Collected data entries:

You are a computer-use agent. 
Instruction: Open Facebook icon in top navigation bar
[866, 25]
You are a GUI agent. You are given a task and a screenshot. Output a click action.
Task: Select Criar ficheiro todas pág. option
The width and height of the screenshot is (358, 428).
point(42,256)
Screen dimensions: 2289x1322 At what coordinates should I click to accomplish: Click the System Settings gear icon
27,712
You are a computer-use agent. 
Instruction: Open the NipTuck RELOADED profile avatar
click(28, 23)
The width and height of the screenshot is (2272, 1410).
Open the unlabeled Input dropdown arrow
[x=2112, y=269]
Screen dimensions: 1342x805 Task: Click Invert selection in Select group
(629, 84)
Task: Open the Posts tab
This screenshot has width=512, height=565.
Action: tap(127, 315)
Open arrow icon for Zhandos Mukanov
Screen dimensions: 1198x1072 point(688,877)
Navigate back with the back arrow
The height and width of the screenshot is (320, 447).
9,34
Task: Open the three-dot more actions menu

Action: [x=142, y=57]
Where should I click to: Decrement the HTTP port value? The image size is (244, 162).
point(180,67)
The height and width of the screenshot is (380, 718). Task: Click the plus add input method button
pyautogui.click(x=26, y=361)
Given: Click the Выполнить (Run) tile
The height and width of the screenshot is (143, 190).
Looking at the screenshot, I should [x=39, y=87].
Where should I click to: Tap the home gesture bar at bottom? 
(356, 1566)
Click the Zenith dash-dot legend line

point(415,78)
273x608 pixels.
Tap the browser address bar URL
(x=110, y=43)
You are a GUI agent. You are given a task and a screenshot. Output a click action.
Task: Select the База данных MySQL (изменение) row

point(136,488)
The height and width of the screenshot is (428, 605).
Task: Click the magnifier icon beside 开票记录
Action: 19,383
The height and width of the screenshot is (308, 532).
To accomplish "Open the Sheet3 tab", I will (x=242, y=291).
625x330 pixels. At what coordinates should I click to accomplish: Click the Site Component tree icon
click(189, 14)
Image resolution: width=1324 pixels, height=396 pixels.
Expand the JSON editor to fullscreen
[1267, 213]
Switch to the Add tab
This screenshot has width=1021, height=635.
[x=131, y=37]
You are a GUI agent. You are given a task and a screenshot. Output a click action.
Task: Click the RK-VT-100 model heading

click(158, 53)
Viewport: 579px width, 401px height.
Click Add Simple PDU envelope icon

▶ [Required work] Duplicate the entries above line for line, with nothing changed.

▶ [Solution to this exercise]
You are a computer-use agent. 
Instruction: Open Facebook icon in top navigation bar
[866, 25]
You are a GUI agent. You are given a task and a screenshot. Output a click action.
Task: Select Criar ficheiro todas pág. option
The width and height of the screenshot is (358, 428).
point(42,256)
Screen dimensions: 2289x1322 At what coordinates should I click to accomplish: Click the System Settings gear icon
27,712
You are a computer-use agent. 
Instruction: Open the NipTuck RELOADED profile avatar
click(28, 23)
The width and height of the screenshot is (2272, 1410).
Open the unlabeled Input dropdown arrow
[x=2112, y=269]
Screen dimensions: 1342x805 Task: Click Invert selection in Select group
(629, 84)
Task: Open the Posts tab
This screenshot has width=512, height=565.
Action: tap(127, 315)
Open arrow icon for Zhandos Mukanov
Screen dimensions: 1198x1072 point(688,877)
Navigate back with the back arrow
The height and width of the screenshot is (320, 447).
9,34
Task: Open the three-dot more actions menu

Action: [x=142, y=57]
Where should I click to: Decrement the HTTP port value? The image size is (244, 162).
point(180,67)
The height and width of the screenshot is (380, 718). Task: Click the plus add input method button
pyautogui.click(x=26, y=361)
Given: Click the Выполнить (Run) tile
The height and width of the screenshot is (143, 190).
Looking at the screenshot, I should [x=39, y=87].
Where should I click to: Tap the home gesture bar at bottom? 
(356, 1566)
Click the Zenith dash-dot legend line

point(415,78)
273x608 pixels.
Tap the browser address bar URL
(x=110, y=43)
You are a GUI agent. You are given a task and a screenshot. Output a click action.
Task: Select the База данных MySQL (изменение) row

point(136,488)
The height and width of the screenshot is (428, 605).
Task: Click the magnifier icon beside 开票记录
Action: 19,383
The height and width of the screenshot is (308, 532).
To accomplish "Open the Sheet3 tab", I will (x=242, y=291).
625x330 pixels. At what coordinates should I click to accomplish: Click the Site Component tree icon
click(189, 14)
Image resolution: width=1324 pixels, height=396 pixels.
Expand the JSON editor to fullscreen
[1267, 213]
Switch to the Add tab
This screenshot has width=1021, height=635.
[x=131, y=37]
You are a GUI agent. You are given a task and a screenshot. Output a click action.
Task: Click the RK-VT-100 model heading

click(158, 53)
Viewport: 579px width, 401px height.
Click Add Simple PDU envelope icon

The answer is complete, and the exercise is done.